A retraction about NBA Action

Okay, I apologize.

I’ve only watched the first half of the All-Star game (taped, to be viewed later). And even though I ranted just yesterday on the downfall of basketball and the All-Star game’s contribution to the end of team dynamics, I have to admit, the All-Star game this year was, well, pretty damn good.

I think we’re seeing a sort of renaissance in the NBA. For ten years, we were subjected to a defense battle every game, where teams like the Heat and Knicks, and later on, the Nets and Spurs, would play a slow down game, dragging every possession out and forcing the opposing team to win with jump shots and free throws, daring them to come inside where they would, ultimately, get pounded. Teams like the 2001-2 Mavs were hard to find, and when you could find them, you would see them get bounced in the first round of the playoffs, unable to compete with the defense that had become the leagues hallmark.

Now, however, we have teams that can score, the game has been opened up, and the “team” concept is back. The Phoenix Suns and Seattle Sonics, and even the aforementioned Miami Heat, are playing a wide open game. Even Jeff Van Gundy, former Knicks coach and current Houston Rockets leader has had to reform his game plan to compete a league that is based on, of all things, scoring.

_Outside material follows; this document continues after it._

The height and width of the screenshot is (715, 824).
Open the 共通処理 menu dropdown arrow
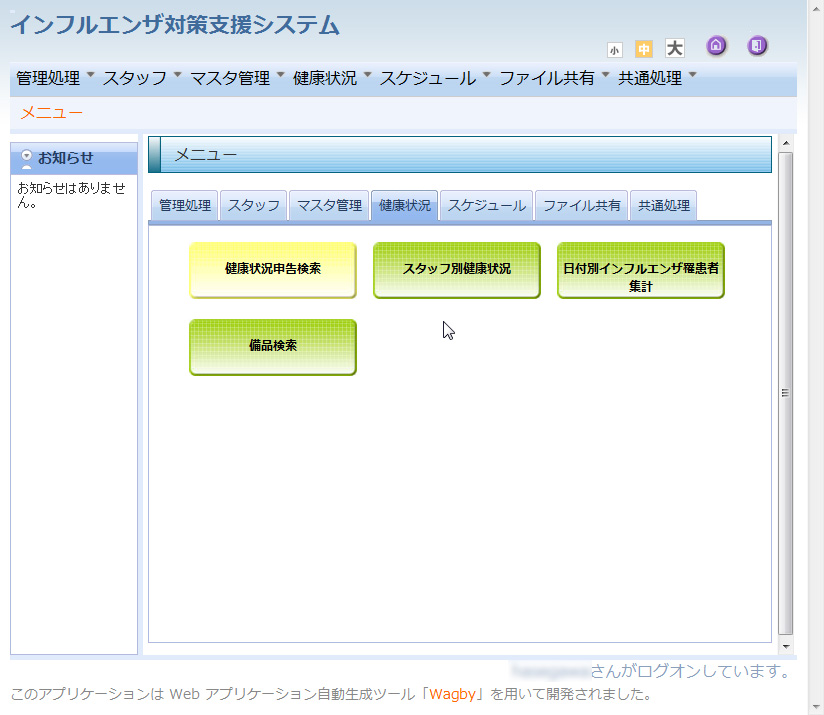pyautogui.click(x=694, y=75)
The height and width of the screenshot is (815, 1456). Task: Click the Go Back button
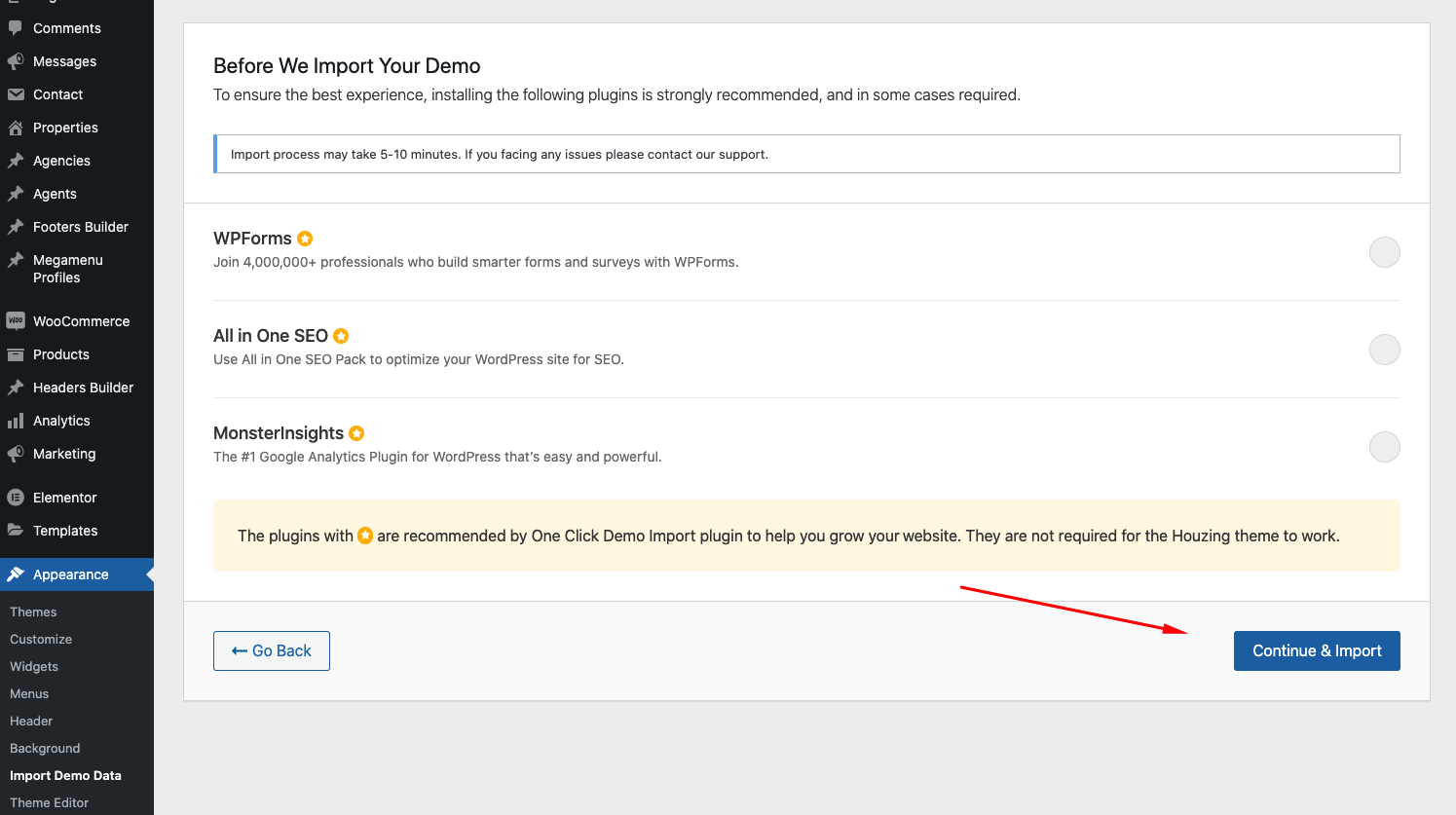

I think, for whatever reason, I’m a little slow in realizing how much better the NBA game has become. When I watched the All-Star game last night, or at least the first half of it, I saw players, like Allen Iverson and Shawn Marion, who I had previously seen as overrated and selfish, playing some great team basketball with people they have rarely played with before. This All-Star game celebrated the “team,” rewarding some great all-time team players with spots on the team – Manu Ginobli, Antawn Jamison, Rashard Lewis, and, perhaps, the greatest team player, in my eyes, Steve Nash.

All in all, I was surprised and incredibly optimistic about the NBA’s future when I watched the game last night. I even liked Vince Carter, a player who admittedly dogged it while in Toronto, but now is playing as if he’s 5 years younger in New Jersey.

It seems as if the NBA has finally taken the actions needed to finally bring it’s desire for individual superstars and it’s dependency on fast-break team play together. In fact, since the Malice at Auburn Hills (which is a pretty sore subject in my Pacers-driven mind) I think basketball is on par with that 1988 All-Star game I had eluded to yesterday.

Jeez… I might even be able to say… basketball is fun to watch again.